1.客席回転率(16回転)と生産性の高さ
 1日の来客数は700人。43席だから16回転にもなる。無駄なく席のご案内をしているため、満席率は95%に上るという。4人席に5人入っていただく場合もあるそうだ。(すごいですね!)4人テーブルには中央に隙間があって2名ずつ2組という形でも案内できる構造になっており、これも満席率アップに一役買っている。
 またスピードも意識している。バッシングしてから次のお客様を案内するまでの時間は1分以内だ。ピークタイムの行列が続くときは、食事を終えたお客様には「申し訳ございませんが、お待ちのお客様のためにお席をお譲りいただいてもいいですか?」と丁重にお願いする。このお願いでトラブルになったことは過去一度もないとのことだ。(すばらしいですね!)

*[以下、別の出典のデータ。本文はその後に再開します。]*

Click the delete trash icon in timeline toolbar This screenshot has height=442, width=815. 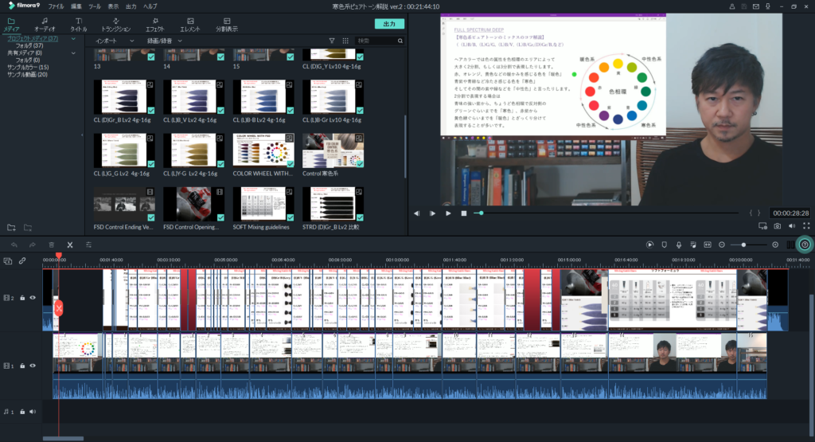coord(52,244)
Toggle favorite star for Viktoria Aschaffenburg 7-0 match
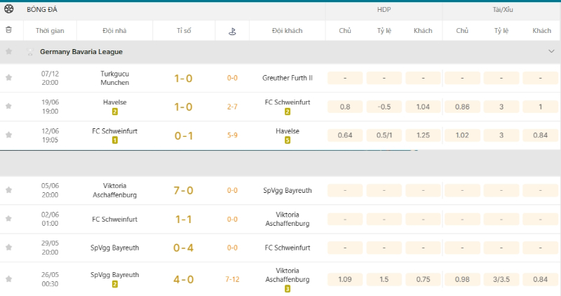The image size is (561, 296). coord(8,190)
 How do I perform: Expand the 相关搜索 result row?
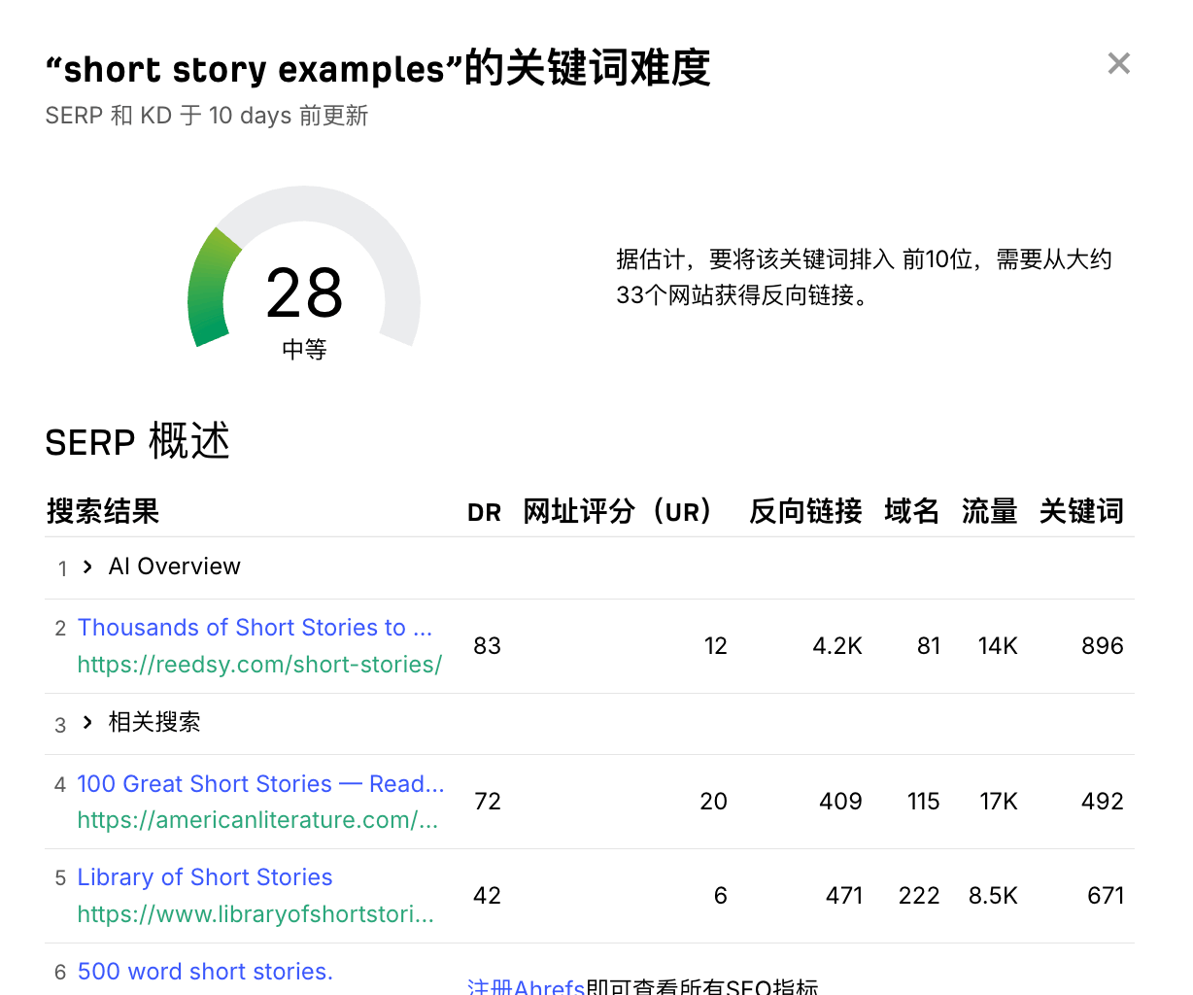(x=87, y=722)
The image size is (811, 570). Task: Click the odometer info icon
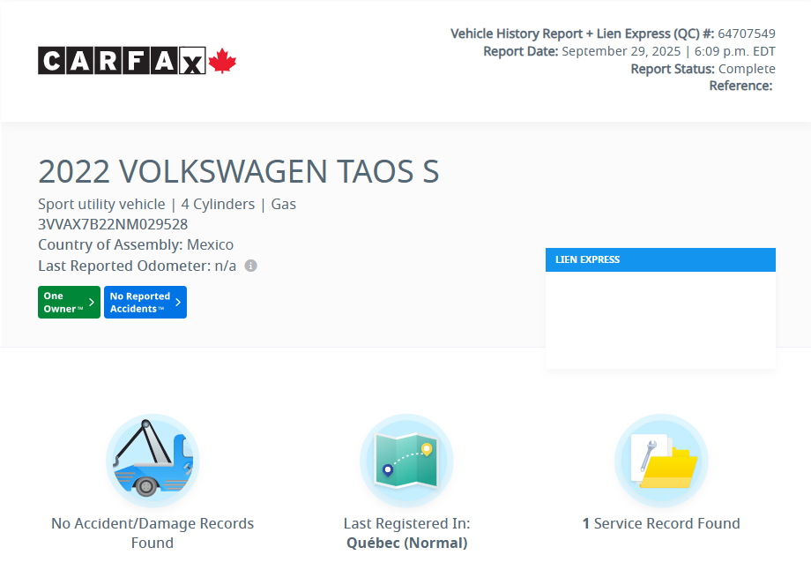coord(250,266)
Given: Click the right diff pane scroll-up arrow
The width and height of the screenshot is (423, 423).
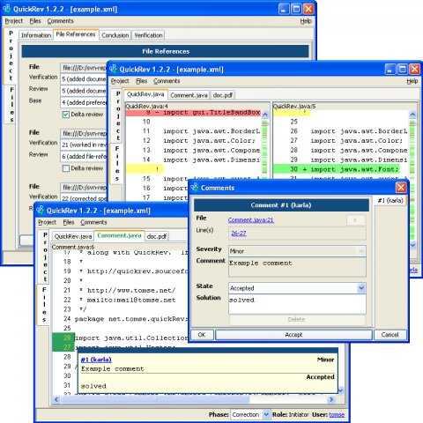Looking at the screenshot, I should tap(412, 115).
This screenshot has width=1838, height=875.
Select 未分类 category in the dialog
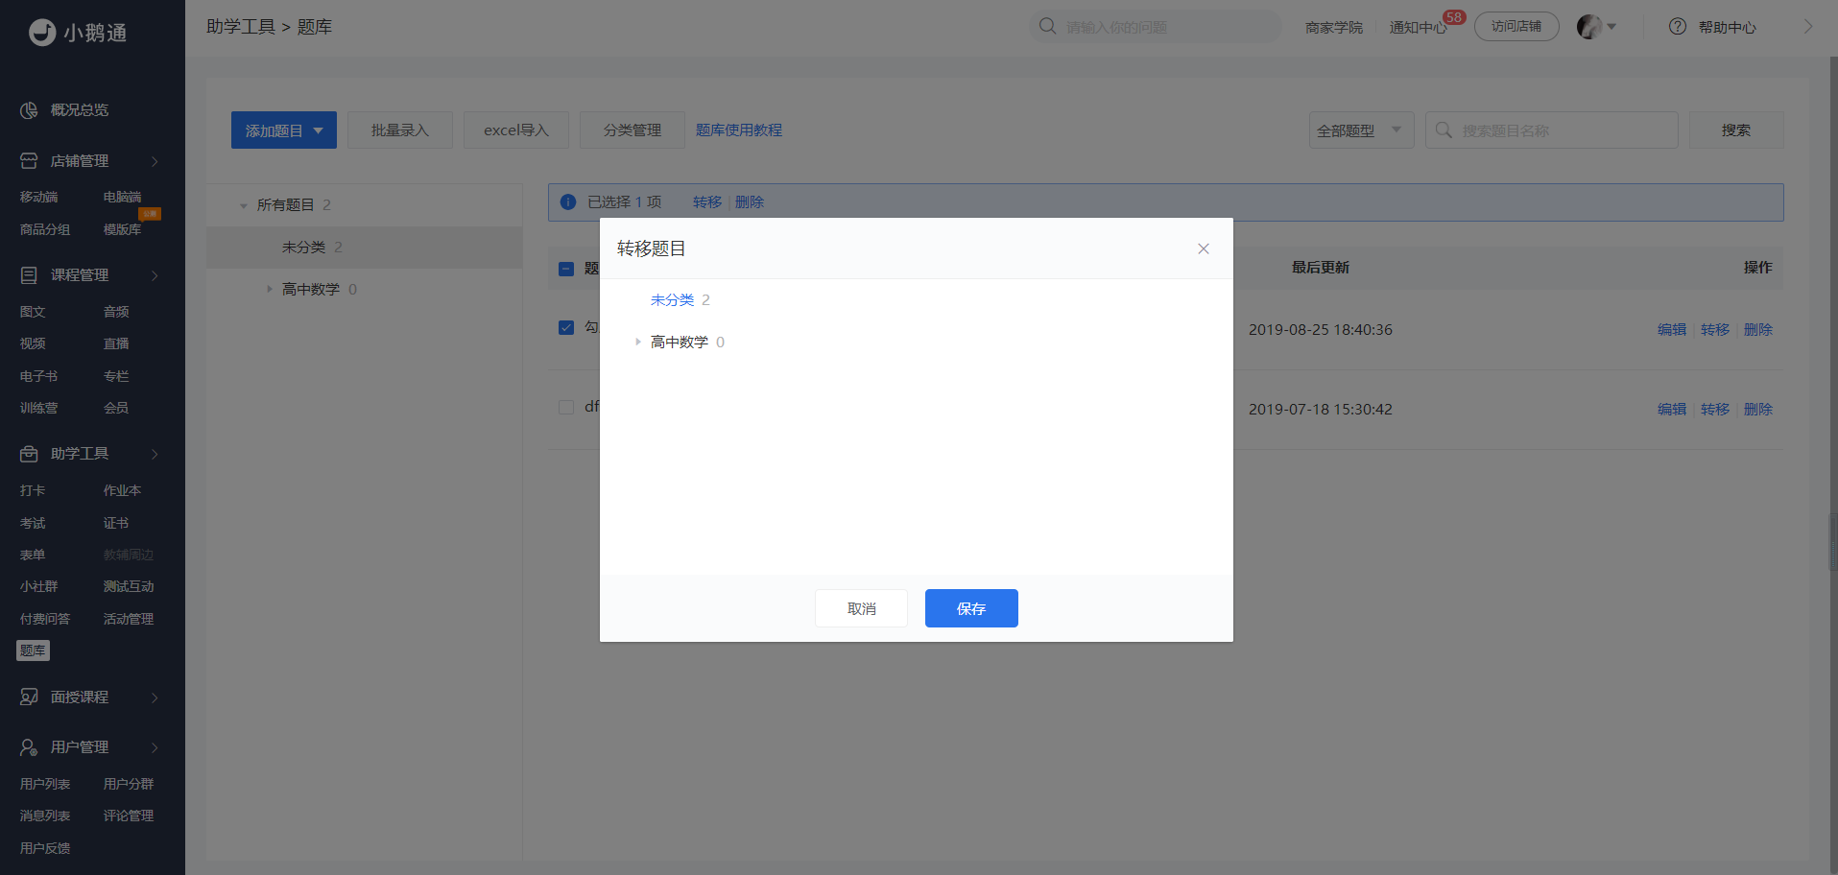click(x=672, y=300)
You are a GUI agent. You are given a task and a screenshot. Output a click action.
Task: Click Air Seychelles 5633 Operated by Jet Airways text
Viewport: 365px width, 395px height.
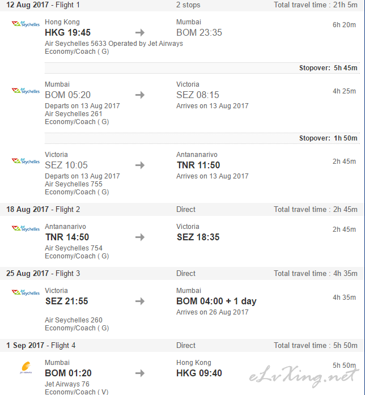[x=114, y=44]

 どんなピーク時でもホール3人、キッチン3人で運営できるので、生産性は極めて高い。(人時売上高5800円)

2.商品力の向上
 日高屋ではよりおいしくて飽きのこない味を追求するのはもちろん、盛り付けの美しさにもこだわっている。商品のバラツキを防ぐため店長は厳しい目でチェックし、ダメ出しをすることもある。具材の炒め具合や餃子の焼き色には特に気を配っている。餃子の焼き色は、スタッフにわかりやすいよう写真で見える化している。また社内独自の「鍋調理技術審査制度」が設けられており、常に調理技術の向上に努めている。

3.チームワーク抜群
 取材のため店に入ったときの私の第一印象は、空気感とチームワークの良さだ。15時だったが、まだ店内の半分の席でお客様が食事中だった。このような繁盛店ではよほどチームワークが良くないと仕事が回っていかないのだが、全く滞りのないスムーズな雰囲気なのだ。チームワークを高めるためのコミュニケーショントークについて店長に尋ねると、「毎日の声掛け、グループラインでの連絡・指示・注意、連絡ノート、休憩室での会話などを通じて、いつもコミュニケートしています」との返答。意識の高さが伺える。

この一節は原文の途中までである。